卫鞅淡淡的说:“当行王道之说,儒家之术。”
此番言论一出,众士子炸开了锅,在这个礼崩乐坏的年代竟然还有人提王道之说,儒家之术此等迂腐学术,然而灰衣男子眼前一亮。幽兰虽然对卫鞅颇感失望,但她也时刻注意灰衣男子的表情,无奈之下他接着问道:“请问先生,何为王道之说,儒家之术?”卫鞅的话让晨风颇感意外,卫鞅向来反感这两派学术,推崇法家霸道之术,但是今天却在众士子面前大谈儒学王道。而赵飞也非常困惑,这与刚才以酒论国的卫鞅简直是判若两人,莫不是自己看走了眼。
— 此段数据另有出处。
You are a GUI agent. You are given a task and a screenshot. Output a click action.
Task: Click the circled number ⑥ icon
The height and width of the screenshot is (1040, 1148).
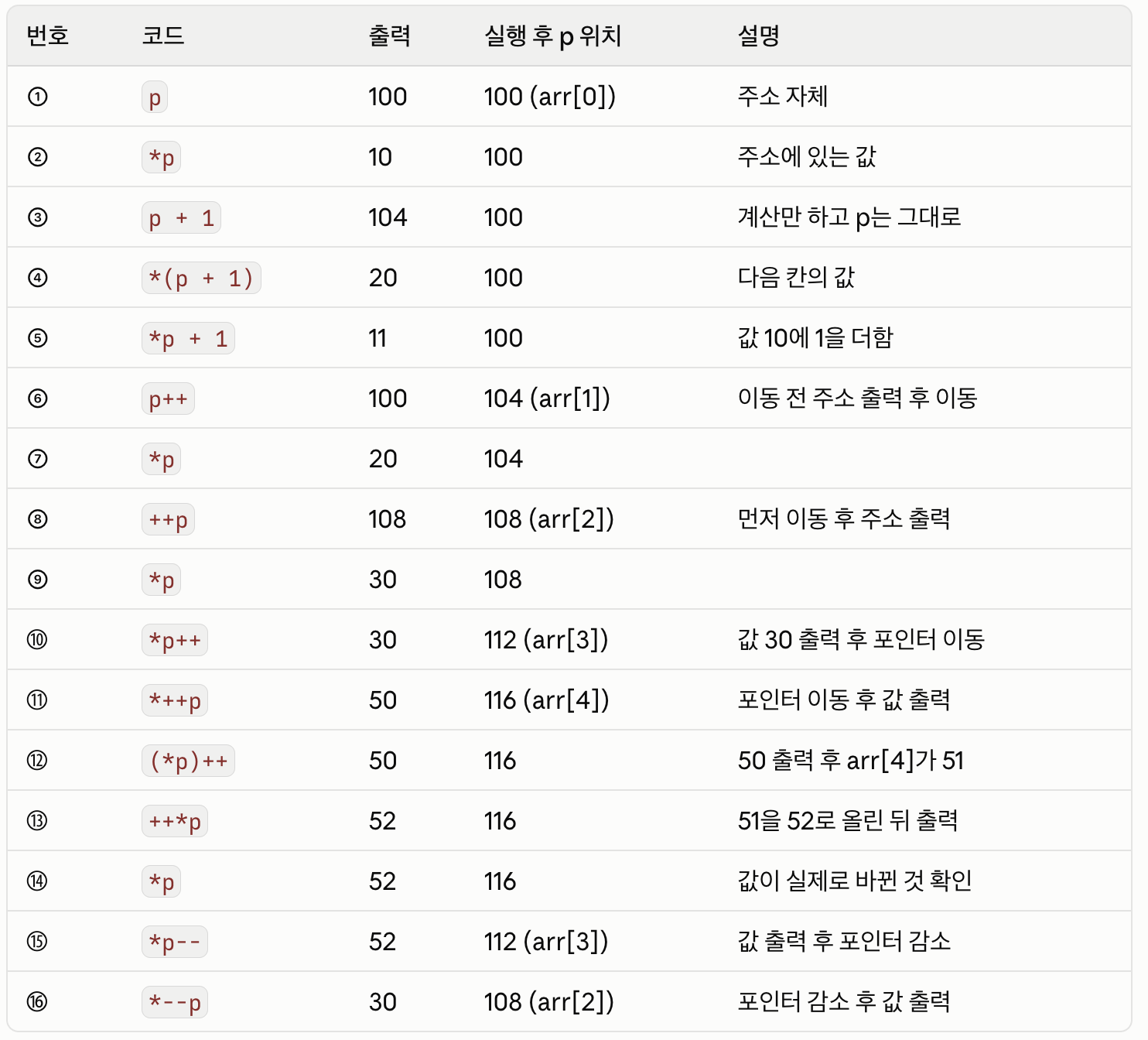pos(38,399)
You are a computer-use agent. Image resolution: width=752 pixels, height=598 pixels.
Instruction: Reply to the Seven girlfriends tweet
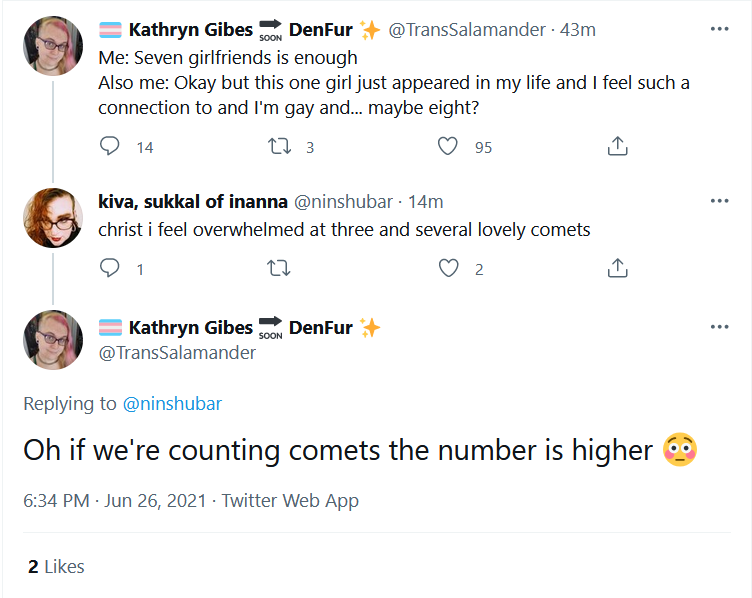pos(109,146)
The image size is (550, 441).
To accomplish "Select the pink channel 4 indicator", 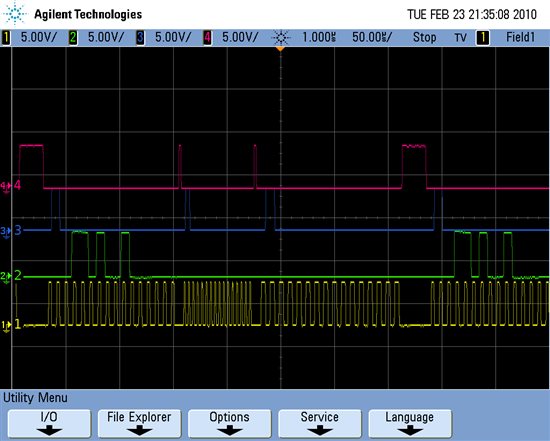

卫鞅并没有理会众人的议论纷纷,而是接着说:“王者,往也,天下所归往。“一贯三为王”;“王道通三”,三书而连其中,谓之王。三书者,天地与人也,而连其中者,通其道也。武王,文王,厉王之所以能称霸天下无一不是大兴王道,礼治天下,乃至众望所归;何为儒学,儒学的精粹就是仁义,讲究己所不欲勿施于人,四海之内皆兄弟,两者相辅相成,因此如果楚国能上通王道,下修儒学,那么相信在不久的将来楚国必能能为仁义之邦,同中原文化接轨,引更多有用之才”。
那灰衣男子一听拍手道:“妙哉,先生之言,直入病根,原来这才是楚国的短板所在。”
……
论战结束之后,赵飞说:“先生真是高深莫测,令人难以琢磨,今日就此别过,他日若在相遇,定当把酒言欢。”
赵飞经过幽兰身边的时候,幽兰轻轻的说了一声:“你出山了?”
“对,心系国家,只能出山。”
“你不该出山的,希望你能活着回到赵国!”
就在晨风和卫鞅准备离开楚音阁之时,却被幽兰引进了一间密室,进入密室之后晨风发现诗音也在这里,两人几乎同时冷哼一声把头扭到一旁。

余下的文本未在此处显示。